02.08.2025 17:20
The euro surged against the dollar on Friday, climbing over 1% to reach 1.1554 from 1.1391, fueled by unexpectedly weak US jobs data that significantly increased market expectations for Federal Reserve interest rate cuts. This dramatic rise followed a weaker-than-anticipated July US Nonfarm Payroll report, showing only 73,000 jobs added, a figure considerably lower than forecasts. Further dampening investor sentiment were downward revisions to the previous two months' job creation numbers, resulting in a net loss of 258,000 jobs for May and June.

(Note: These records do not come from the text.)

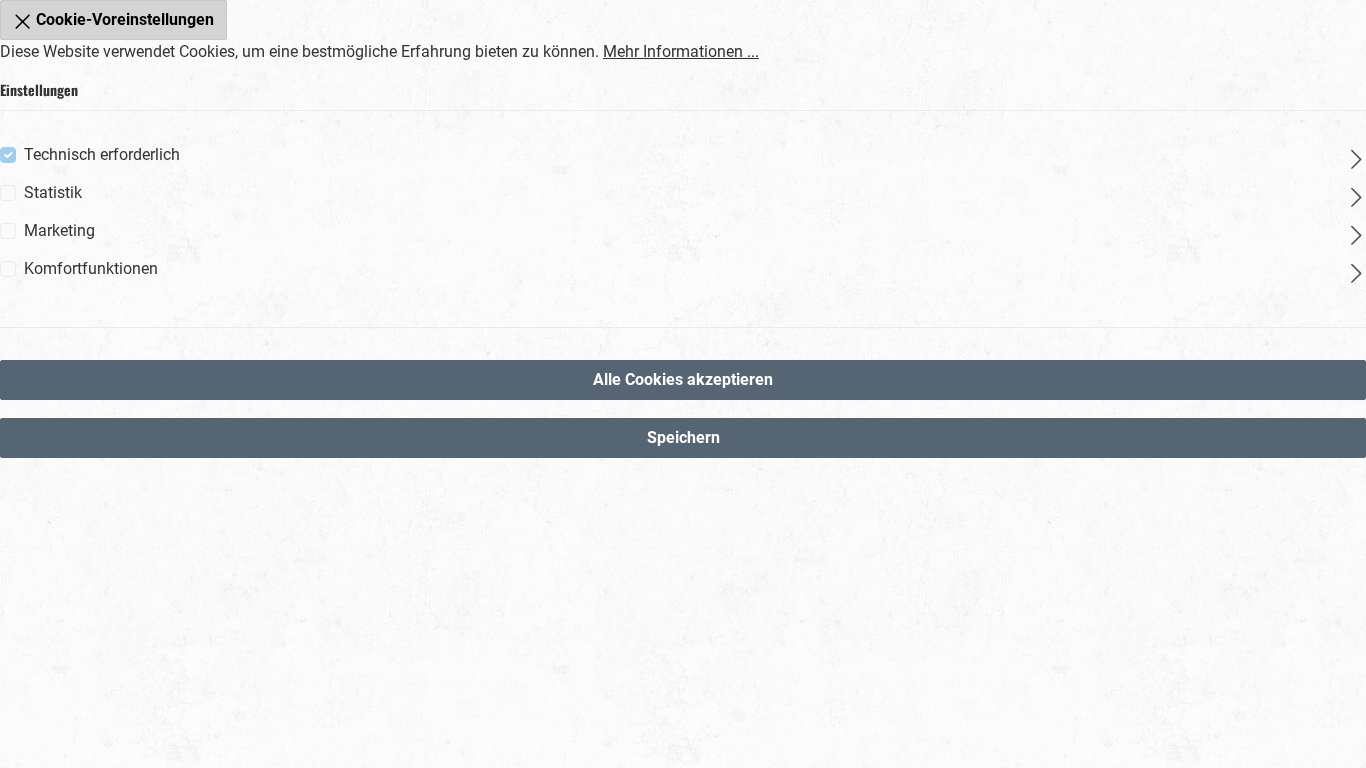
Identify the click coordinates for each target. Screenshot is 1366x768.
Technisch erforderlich (102, 154)
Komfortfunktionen (91, 268)
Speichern (683, 437)
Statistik (53, 192)
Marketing (59, 230)
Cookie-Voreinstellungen (123, 19)
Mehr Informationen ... (681, 51)
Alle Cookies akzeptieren (683, 379)
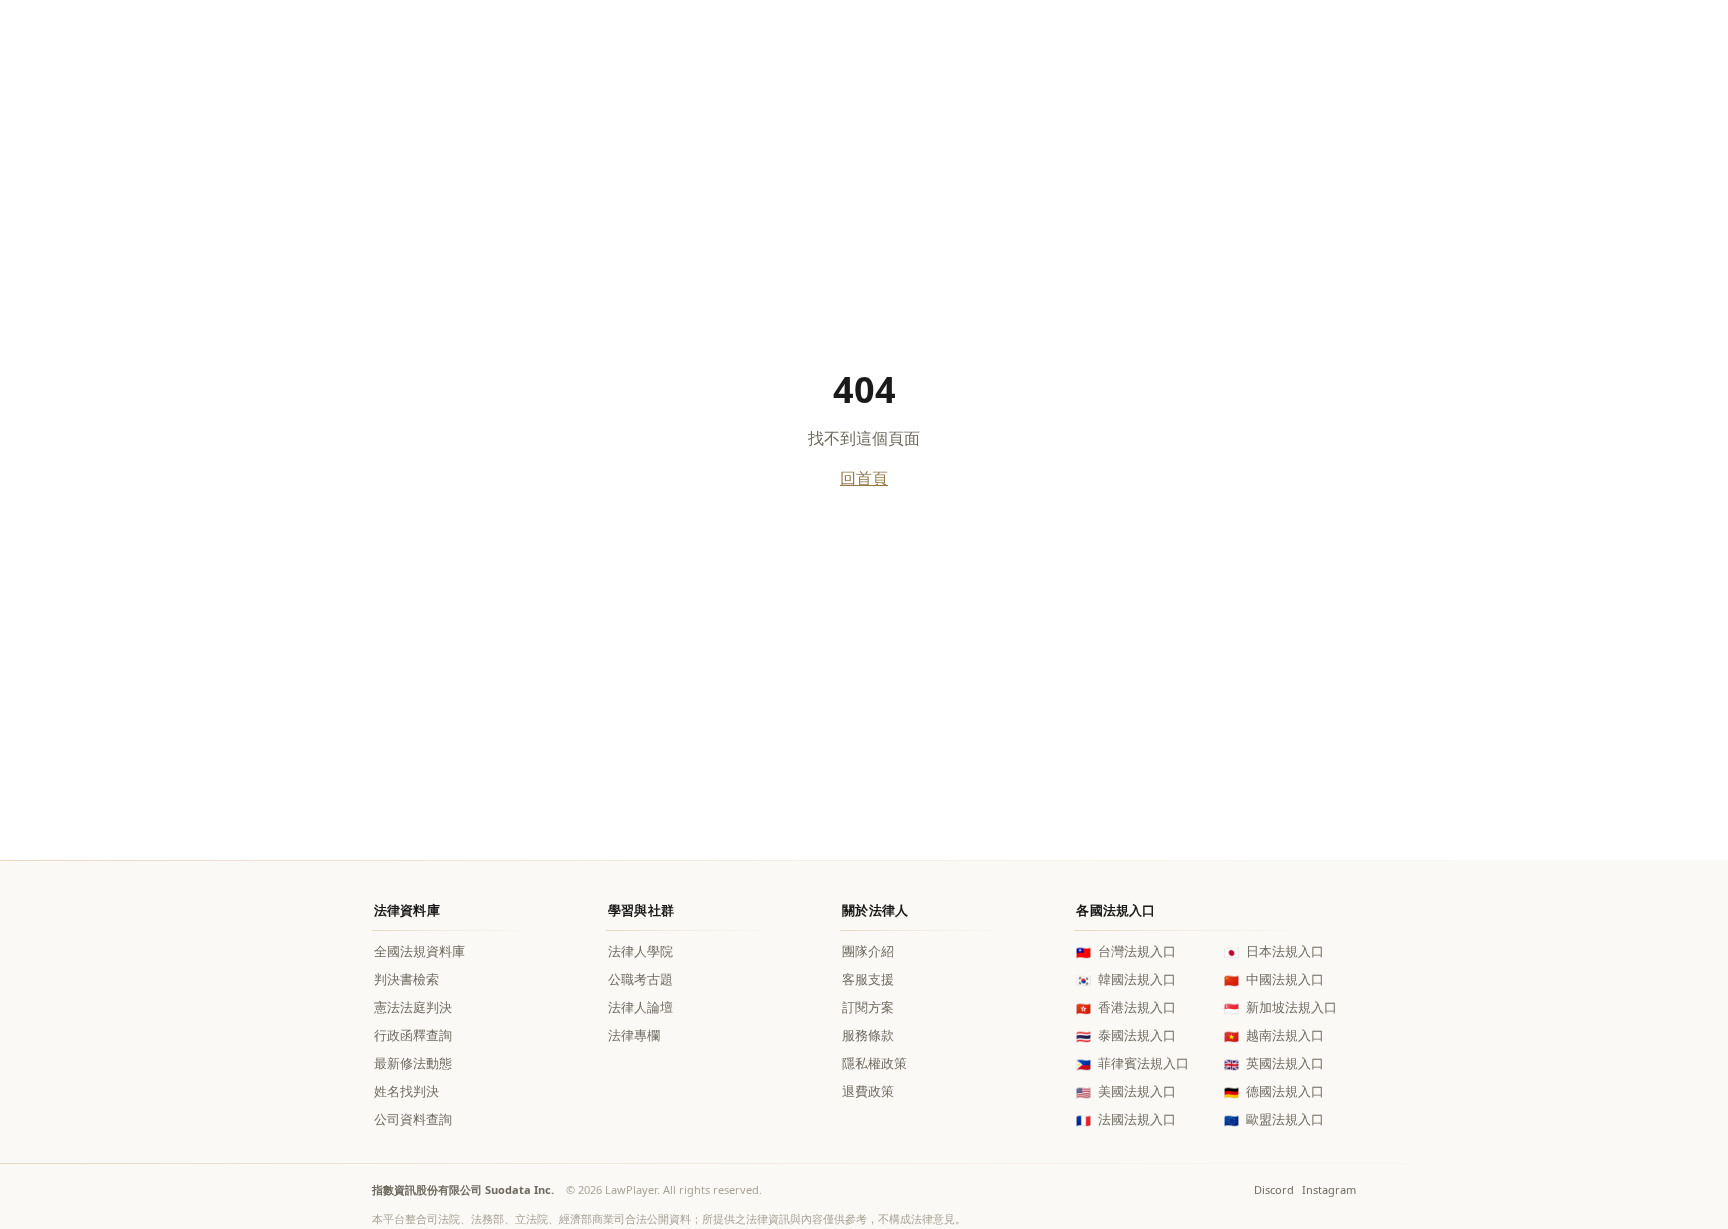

This disappointing employment data, coupled with contraction in US manufacturing activity (as reported by the Institute for Supply Management) and declining consumer sentiment (University of Michigan Consumer Sentiment), painted a bleak picture of the US economy. The subsequent market reaction was immediate and pronounced, with traders swiftly adjusting their expectations for Federal Reserve policy. Prior to the jobs report, the anticipated interest rate easing by December was 34 basis points; however, after the announcement, CBOT December 2025 Fed funds futures contracts now reflect a substantially higher anticipated easing of nearly 62 basis points. Furthermore, the probability of a 25 basis point rate cut at the September Fed meeting has jumped to 76%, according to Prime Market Terminal data.
Conversely, positive economic news from the European Union appeared to have little impact on the EUR/USD exchange rate. July's Harmonized Index of Consumer Prices (HICP) in the EU remained at 2.4% year-on-year, exceeding projections of a slight decrease. Similarly, the core HICP held steady at 2.0%, slightly above expectations. The market's focus remained firmly on the implications of the weak US jobs data and the anticipated response from the Federal Reserve, ultimately driving the significant gains for the euro. Wall Street also experienced losses, reflecting broader concerns about a potential US economic slowdown.